» **Activity**:
Leave out the pictures and retype exactly the lines from the line with "Task: Maximize Current Data panel square icon" through the end of the listing below.

» **Information**:

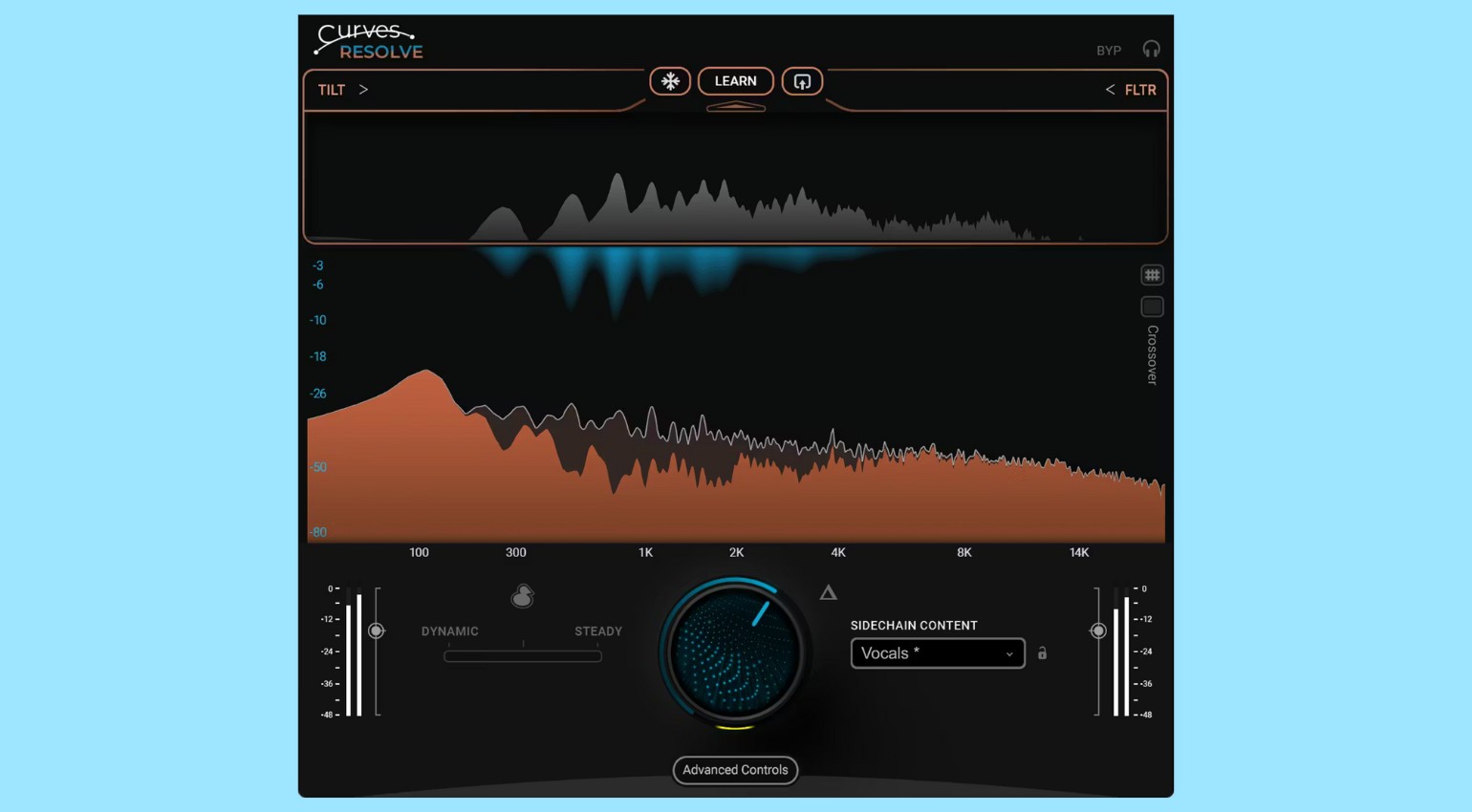The height and width of the screenshot is (812, 1472).
Task: Enable the Crossover checkbox
Action: (1152, 307)
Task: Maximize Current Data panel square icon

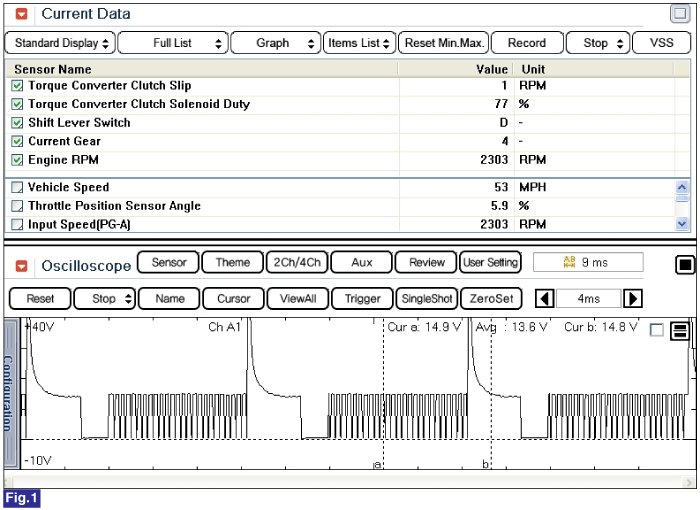Action: 679,13
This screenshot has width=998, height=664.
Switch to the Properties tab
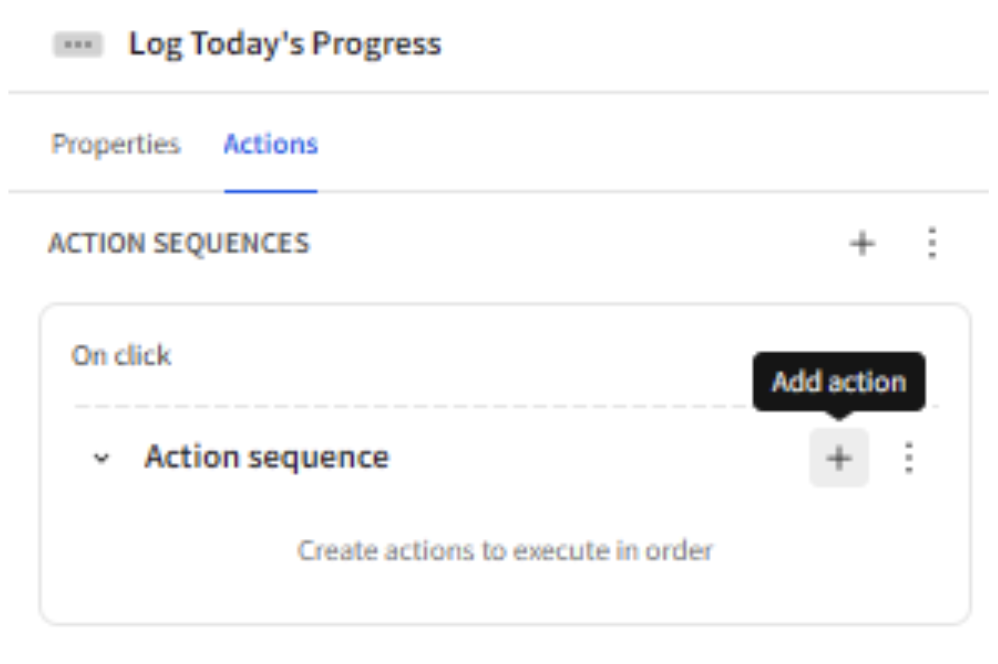pos(116,145)
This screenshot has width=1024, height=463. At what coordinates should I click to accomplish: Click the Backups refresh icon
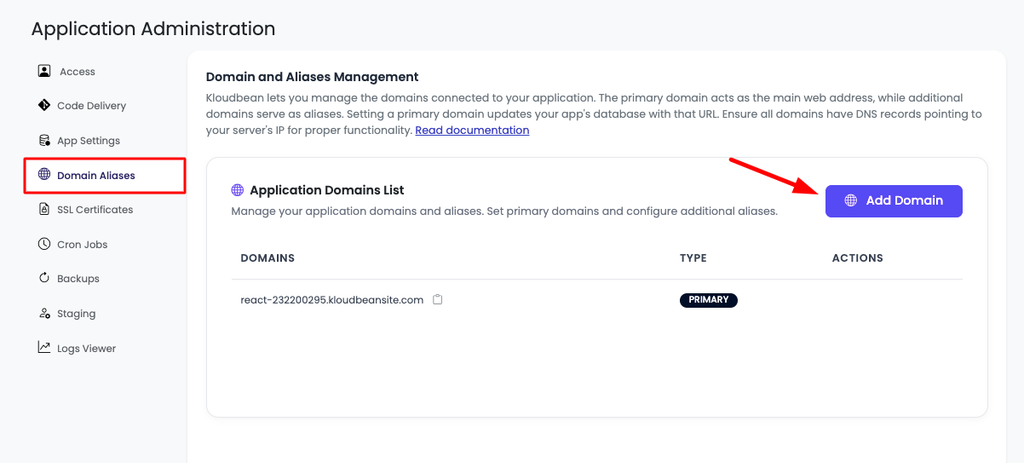click(x=44, y=278)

» **Solution**:
Task: Maximize Current Data panel square icon

Action: 679,13
This screenshot has width=998, height=664.
Switch to the Properties tab
pos(116,145)
This screenshot has width=1024, height=463. At what coordinates should I click to accomplish: Click the Backups refresh icon
click(x=44, y=278)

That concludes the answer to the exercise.